【2月21日 東方新報】北京冬季五輪でカーリングの熱戦が繰り広げられた北京・国家水泳センター。日本の女子代表ロコ・ソラーレ(Loco Solare)が大躍進したこの会場、実は2008年北京夏季五輪ではその名の通り水泳会場だった。競泳、飛び込み、シンクロナイズドスイミングが行われ、日本代表の北島康介(Kousuke Kitajima)さんが平泳ぎ100メートル・200メートルで2冠に耀き、「何も言えねえ」とつぶやいた場所である。

 国家水泳センターは水の泡が連なったような外観から、「水立方(アイスキューブ)」と呼ばれている。すぐ隣には夏季五輪メイン会場だった国家体育場(通称・鳥の巣)がそびえ立ち、夏季五輪を象徴するコンビだった。
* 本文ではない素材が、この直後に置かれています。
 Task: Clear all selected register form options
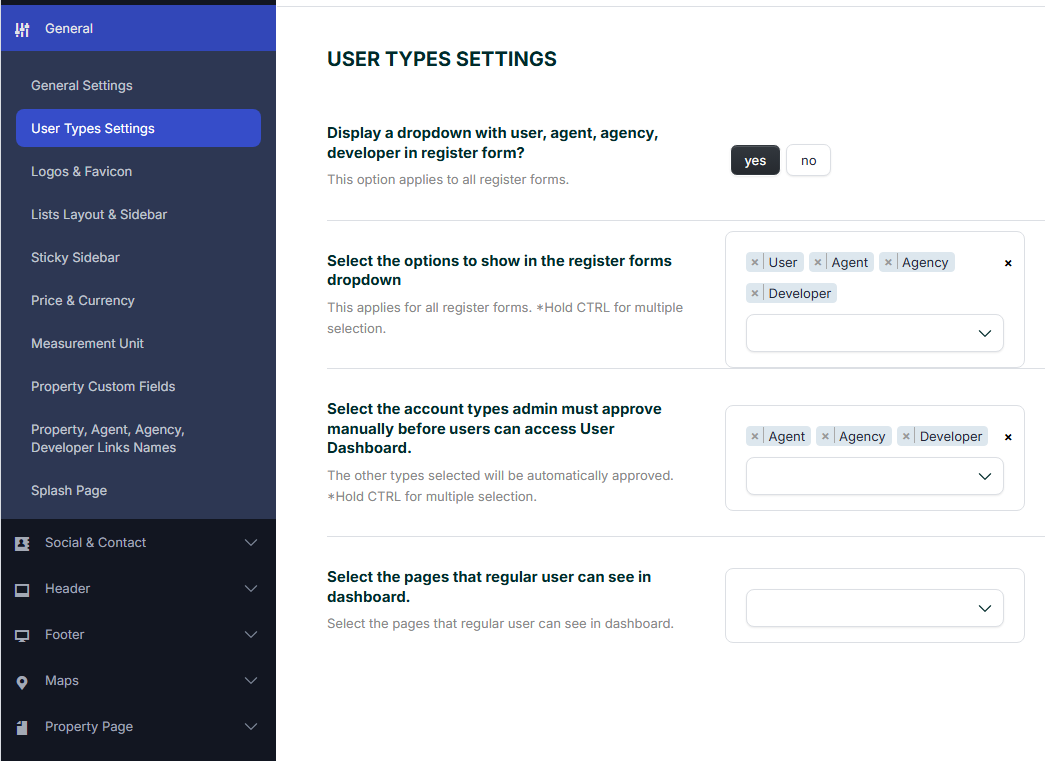[1008, 263]
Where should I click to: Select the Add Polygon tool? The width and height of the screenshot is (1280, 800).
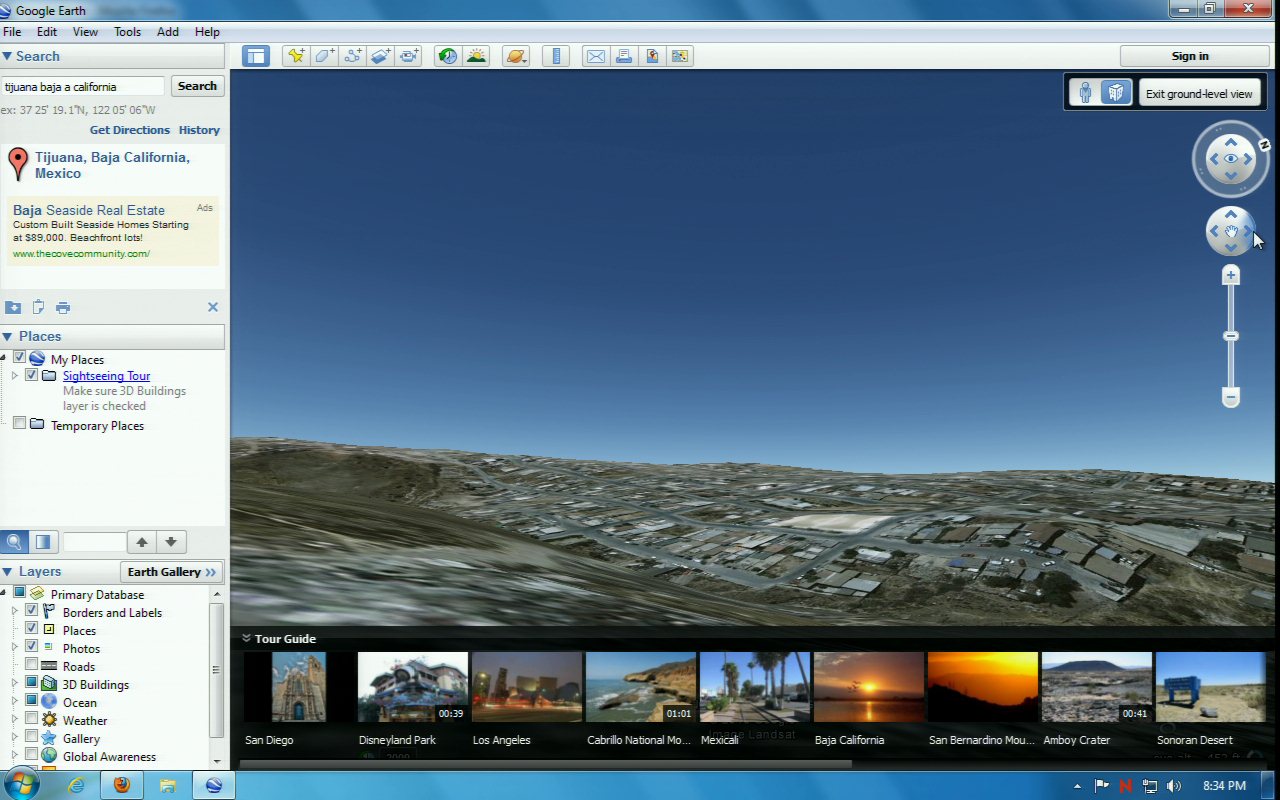click(x=324, y=56)

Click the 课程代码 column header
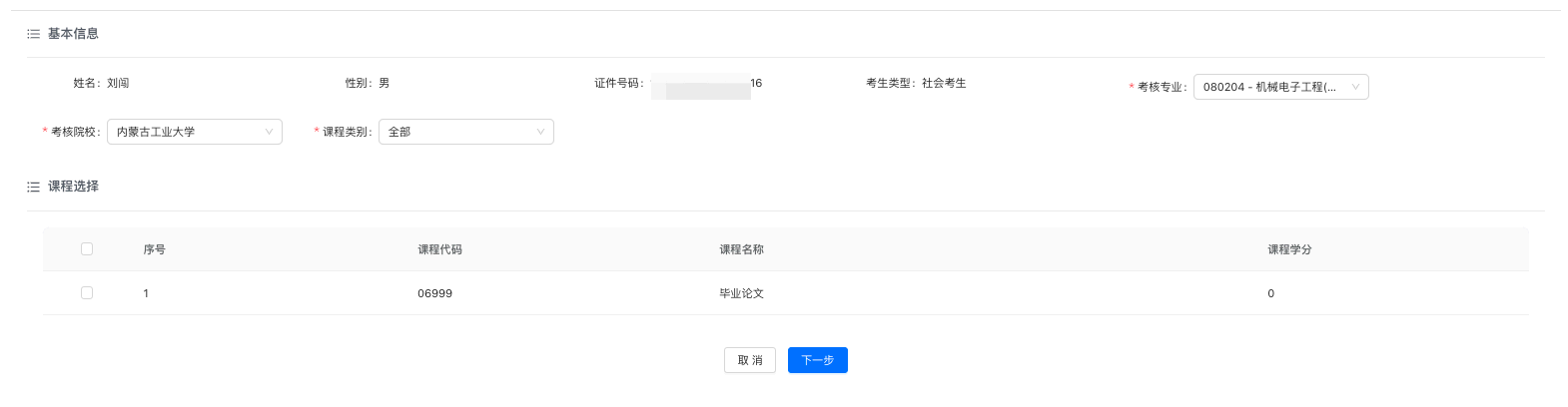(439, 249)
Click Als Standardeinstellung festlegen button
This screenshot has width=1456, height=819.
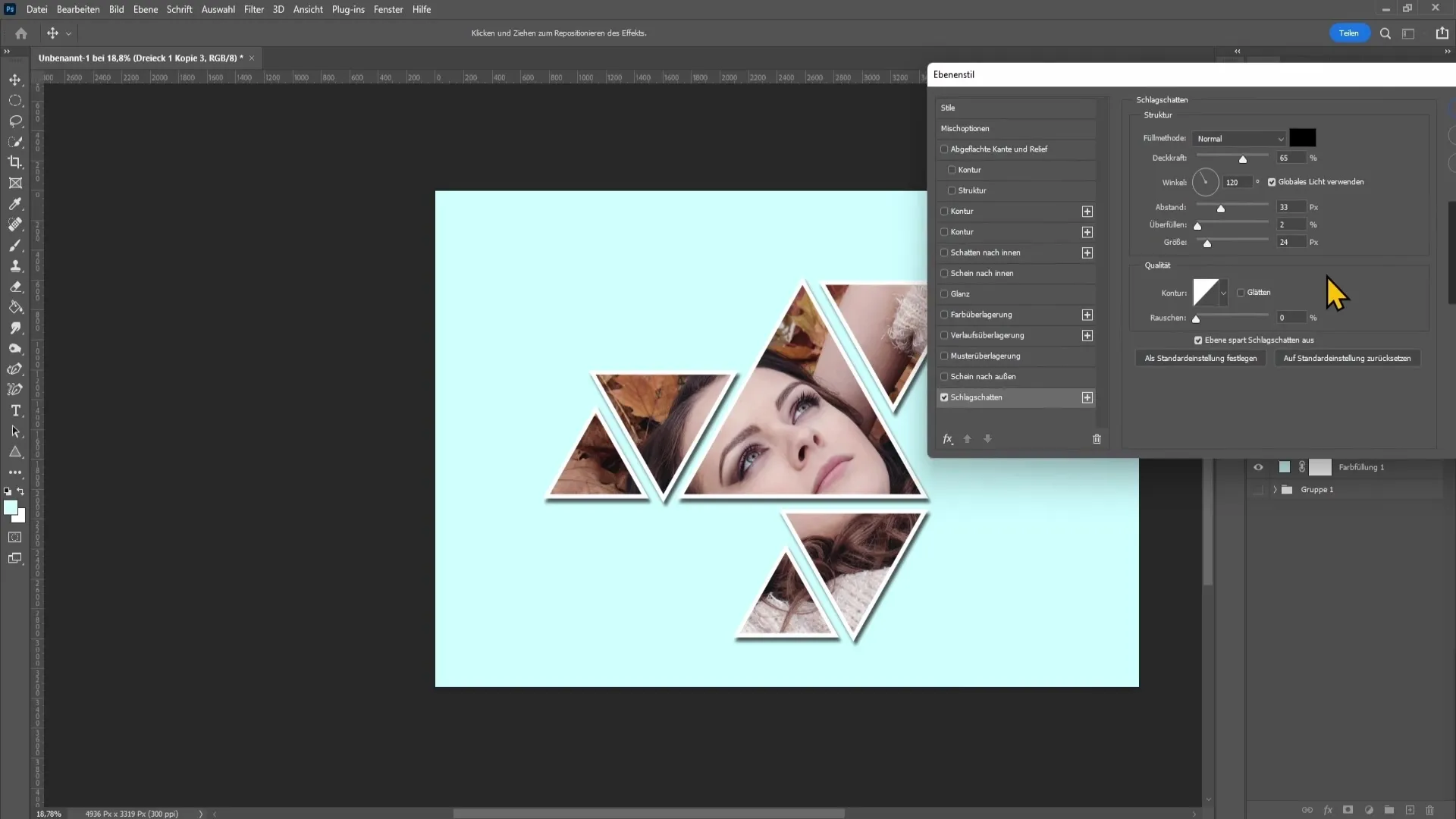click(1200, 358)
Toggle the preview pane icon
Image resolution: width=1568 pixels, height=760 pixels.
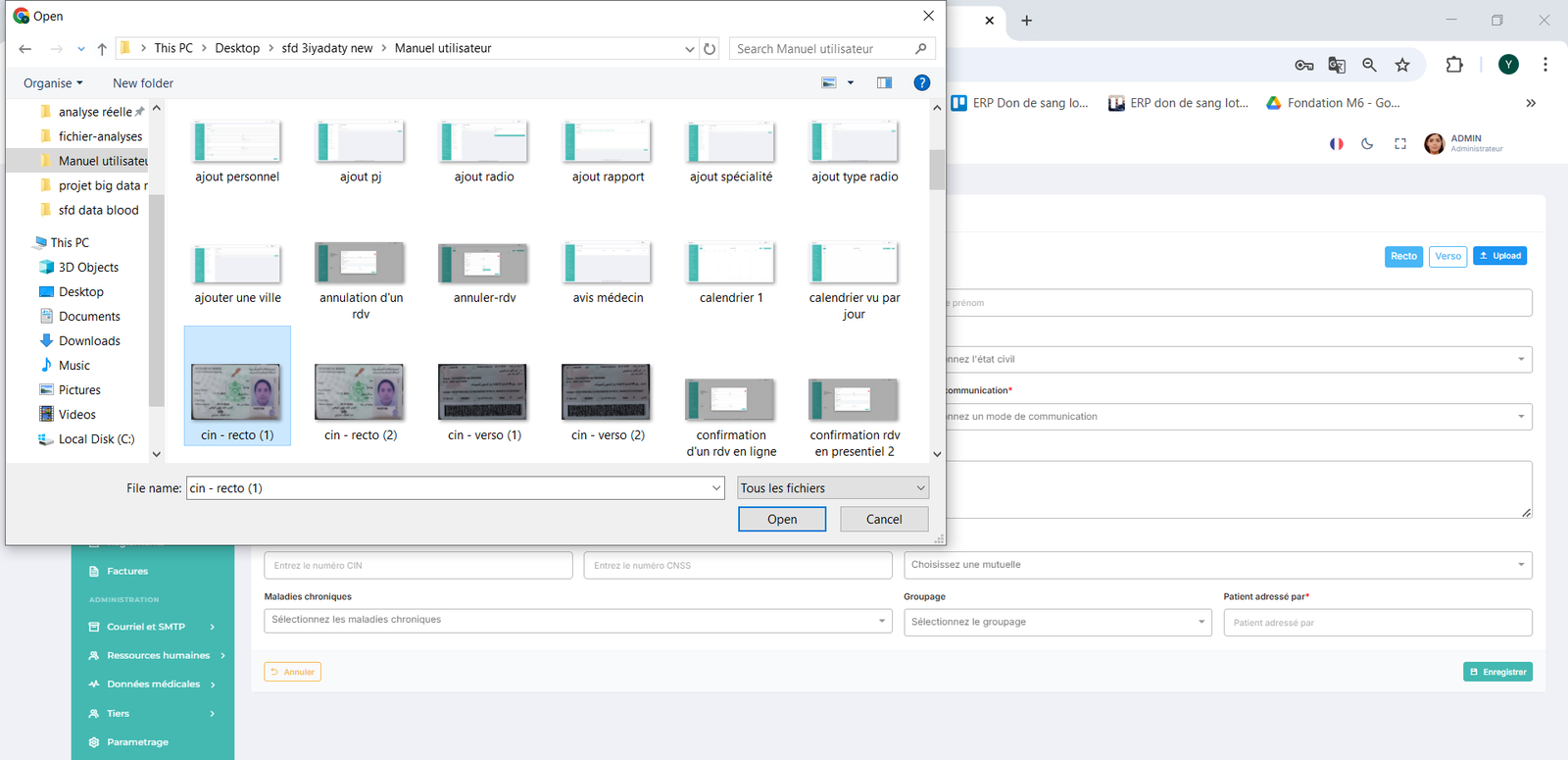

その水立方が今回の冬季五輪は「氷立方(アイスキューブ)」に変わった。

 水泳の施設でカーリングの試合が行われるのは五輪史上、初めてのことだ。プールをカーリング会場に変えるにあたり、コンピューター上に実物と同じ3次元モデルの建物を構築し、そのモデルに基づいて建設を進めるBIM(Building Information Modeling)方式を採用。新構造や新材料、ビッグデータ、モノのインターネット(IoT)などの最新技術を駆使し、資源の節約や二酸化炭素(CO2)排出削減も図った。解体可能なカーリングのレーンをプールに設置し、約20日間で水泳施設から氷上競技施設に変身することを可能にした。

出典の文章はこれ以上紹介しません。